A identidade da Igreja na Exortação Apostólica Dilexi te
Recebemos com filial atenção a primeira Exortação Apostólica de Sua Santidade, o Papa Leão XIV, Dilexi te. Este documento, que inaugura o seu magistério, não busca apresentar uma novidade doutrinal, mas, de forma sábia e pastoral, nos reconduzir ao coração do Evangelho e à identidade mais profunda da Igreja: o seu vínculo inseparável com Cristo pobre e, por consequência, com todos os pobres da terra. O Papa assume o legado de seu predecessor, o Papa Francisco, e nos oferece uma profunda meditação sobre o que significa ser discípulo de Jesus no mundo de hoje.
O valor deste documento reside, primeiramente, em seu sólido fundamento bíblico. O Santo Padre não trata a caridade como um mero apêndice social da fé, mas como a sua consequência teológica direta. Ele nos recorda que o Deus que se revela no Êxodo é Aquele que “bem viu a opressão” e “ouviu o seu clamor”. Esta compaixão divina atinge seu ápice na Encarnação. O Papa Leão XIV insiste que a pobreza de Cristo não foi acidental, mas uma escolha salvífica: “sendo rico, se fez pobre por vós, para vos enriquecer com a sua pobreza”. Portanto, quando a Igreja opta pelos pobres, ela não está fazendo uma escolha ideológica, mas sendo fiel à sua própria natureza cristológica. O pobre é um “sacramento” da presença de Cristo; ao tocá-lo, tocamos a “carne sofredora de Cristo”.
O Papa Leão XIV dedica um longo e belo capítulo para demonstrar que esta não é uma preocupação moderna, mas a corrente viva da Tradição da Igreja.

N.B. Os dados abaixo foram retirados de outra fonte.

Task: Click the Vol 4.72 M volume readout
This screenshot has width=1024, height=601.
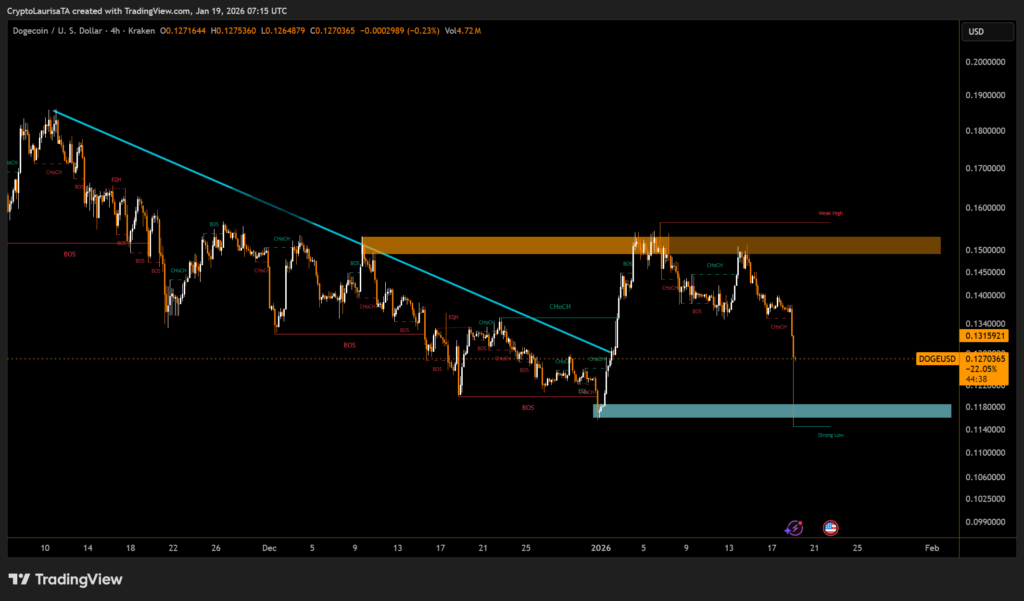Action: click(463, 32)
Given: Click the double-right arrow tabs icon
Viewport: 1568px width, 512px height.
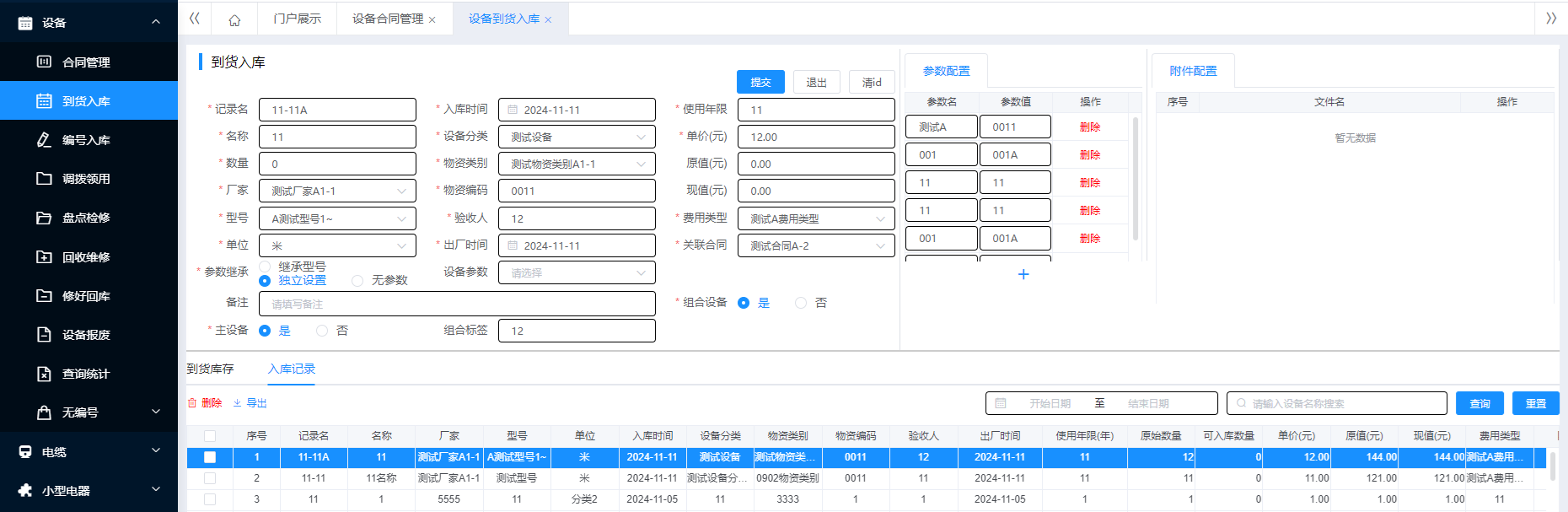Looking at the screenshot, I should [1550, 19].
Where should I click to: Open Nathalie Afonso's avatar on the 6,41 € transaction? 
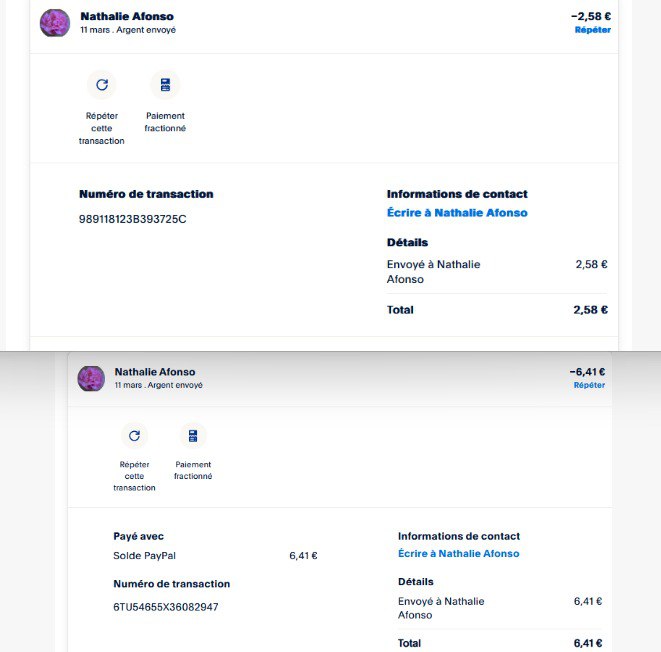[91, 378]

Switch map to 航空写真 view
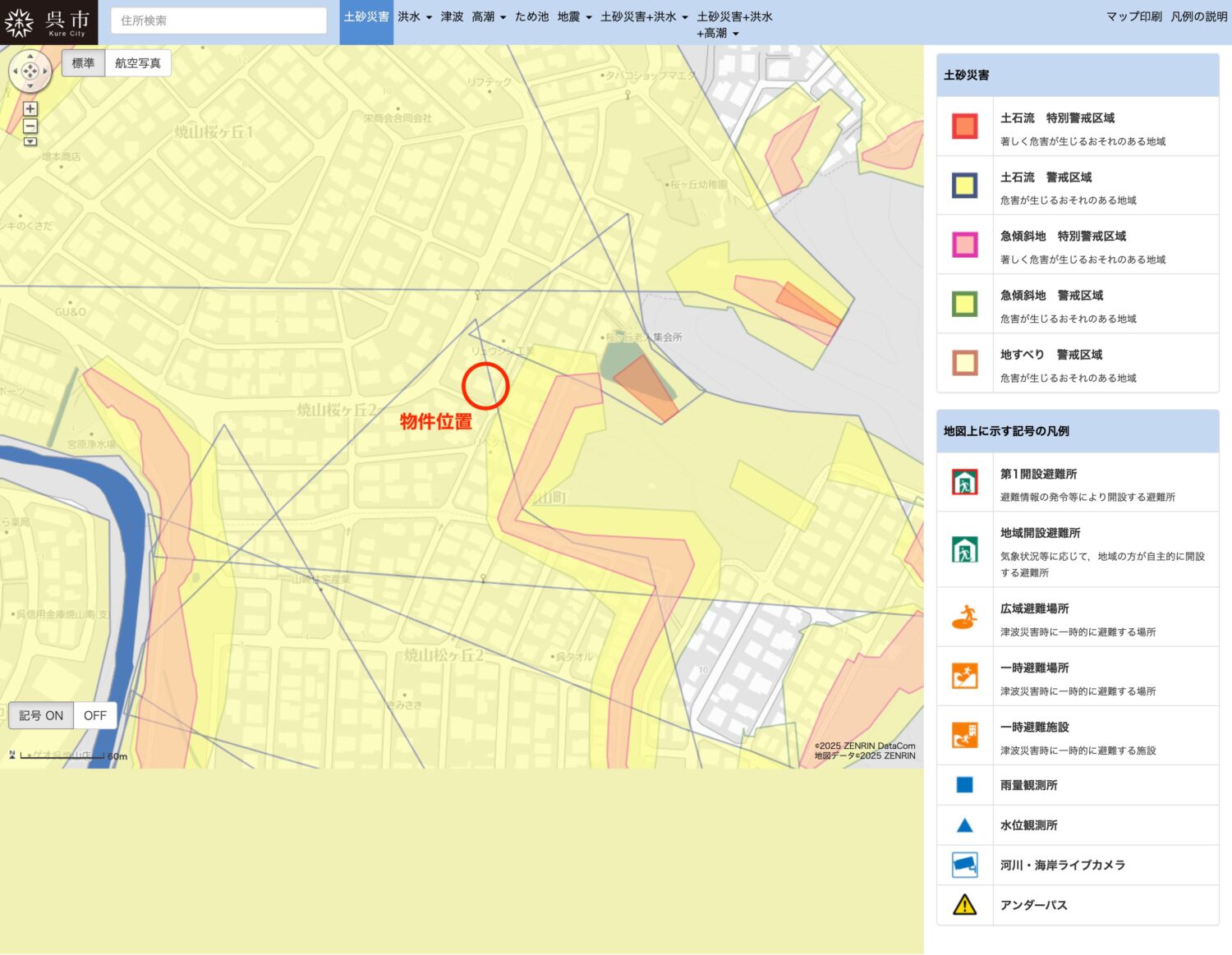138,63
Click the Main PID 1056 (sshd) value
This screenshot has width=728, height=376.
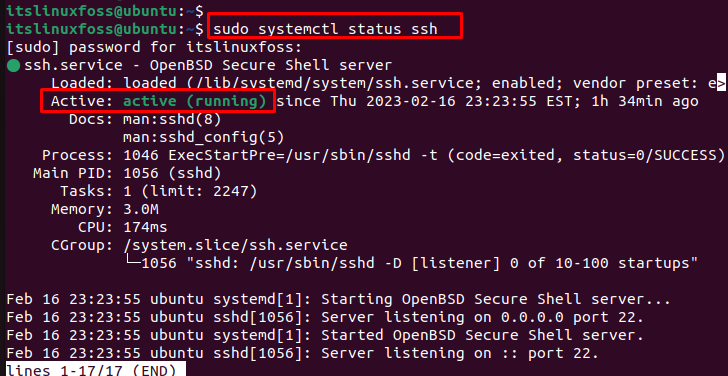(x=172, y=174)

Não posso deixar de me alegrar ao ver o Santo Padre recordar a Regra de São Bento, que nos manda receber o pobre e o peregrino “porque sobretudo na pessoa desses, Cristo é recebido”. Esta regra de hospitalidade monástica é, na verdade, a regra de ouro para toda a Igreja. Em meus anos de pastoreio na Diocese de Caraguatatuba e na Arquidiocese de Passo Fundo, pude testemunhar inúmeras vezes como esta verdade é vivida nas bases. Vi a fé autêntica não apenas nos grandes eventos, mas no trabalho silencioso das pastorais sociais, na dedicação dos leigos que servem nas casas de passagem ou nas pastorais da criança e da pessoa idosa. Continuo, como arcebispo emérito, auxiliando entidades que cuidam de doentes, marginalizados e descartados da sociedade. Nestes lugares passo os melhores momentos de meus dias e dedico o meu apostolado. São esses gestos que constroem a Igreja e dão credibilidade ao Evangelho. O Papa nos mostra que São Francisco, São João Bosco ou Santa Dulce dos Pobres não são exceções heroicas, mas o modelo daquilo que toda a comunidade é chamada a ser.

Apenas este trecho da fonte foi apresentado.